# Work required
Reproduce the text of the entries below word for word, leaving out the pictures.

# Data extract
↓↓↓
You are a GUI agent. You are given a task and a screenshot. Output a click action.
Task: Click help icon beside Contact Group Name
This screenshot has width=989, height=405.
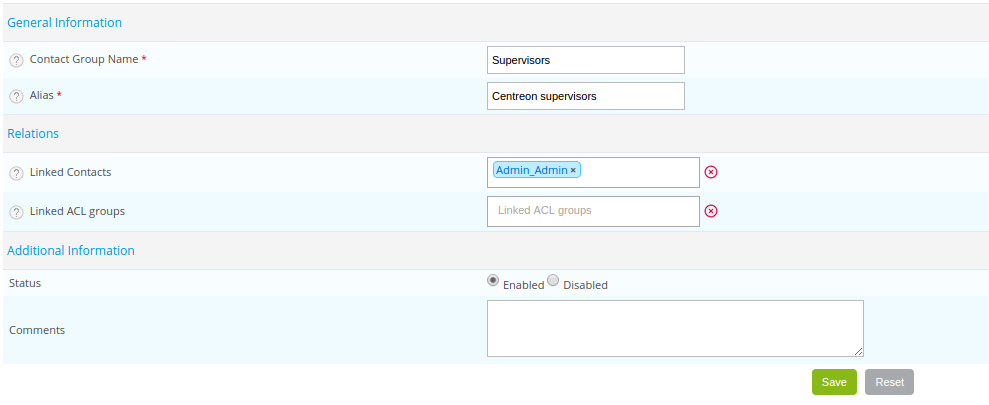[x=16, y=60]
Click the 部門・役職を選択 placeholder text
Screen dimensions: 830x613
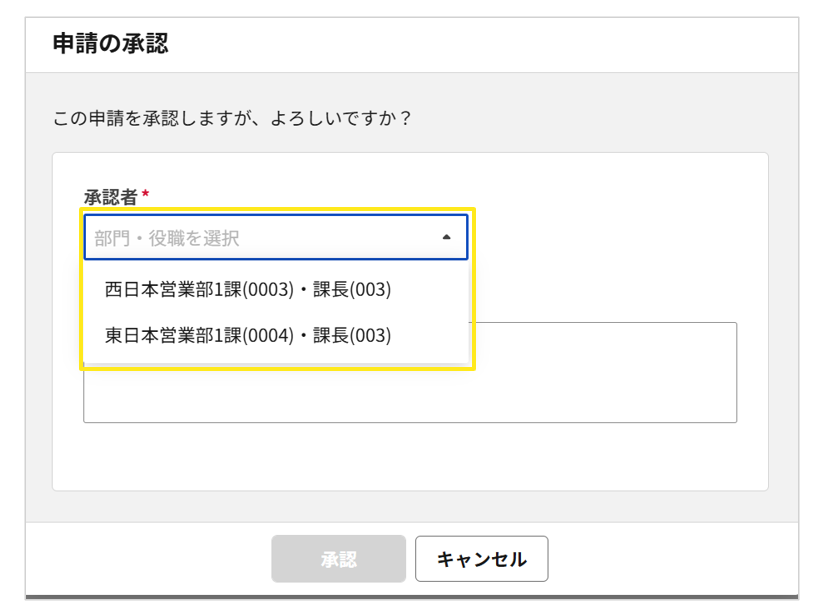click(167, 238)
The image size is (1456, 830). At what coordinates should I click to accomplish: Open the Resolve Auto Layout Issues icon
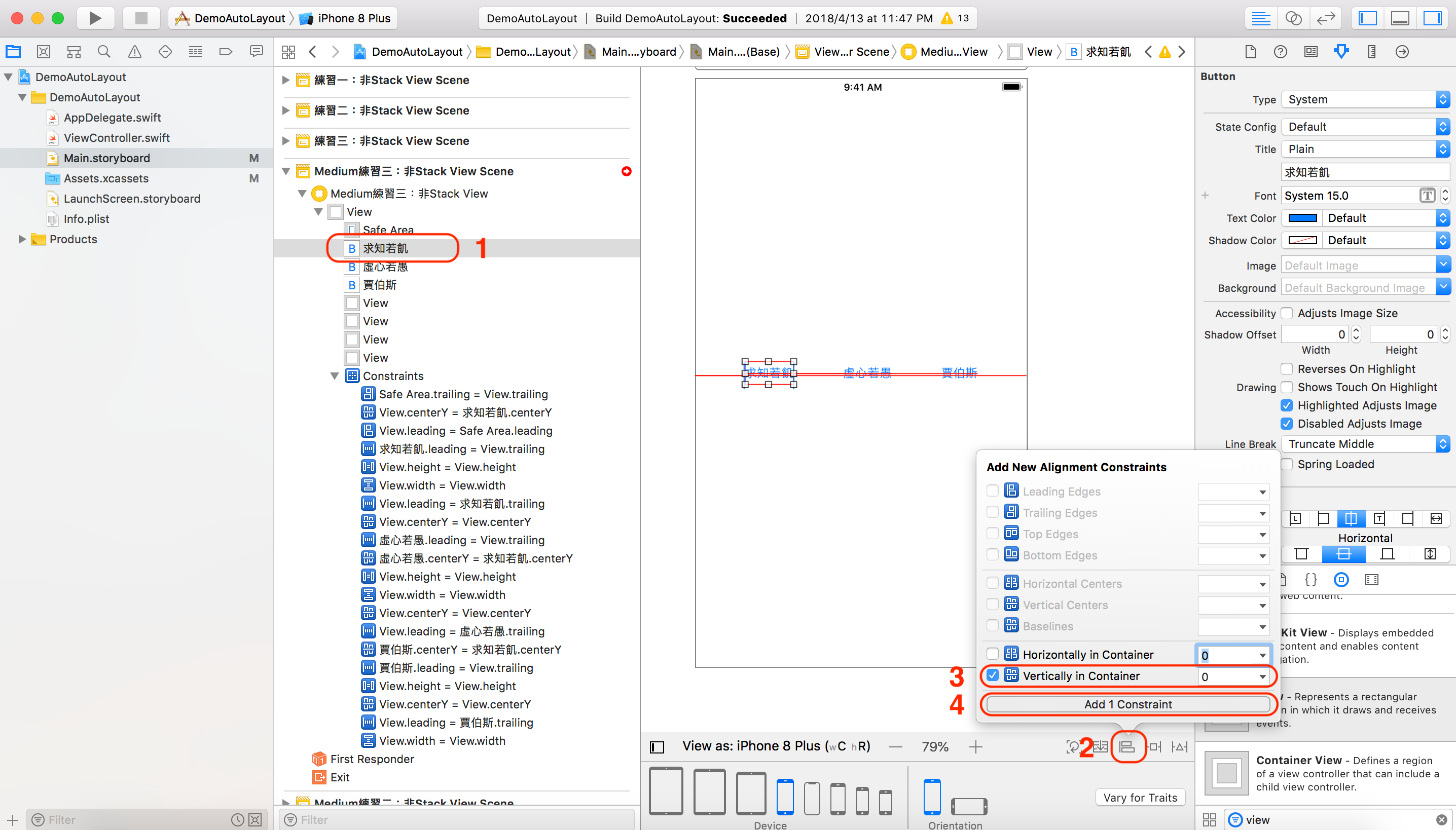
↑↑↑
# Result of this task
You are a GUI agent. You are given a task and a screenshot. Output a click action.
Task: Click help icon beside Contact Group Name
This screenshot has width=989, height=405.
[x=16, y=60]
Click the 部門・役職を選択 placeholder text
Screen dimensions: 830x613
click(167, 238)
The image size is (1456, 830). At what coordinates should I click to accomplish: Open the Resolve Auto Layout Issues icon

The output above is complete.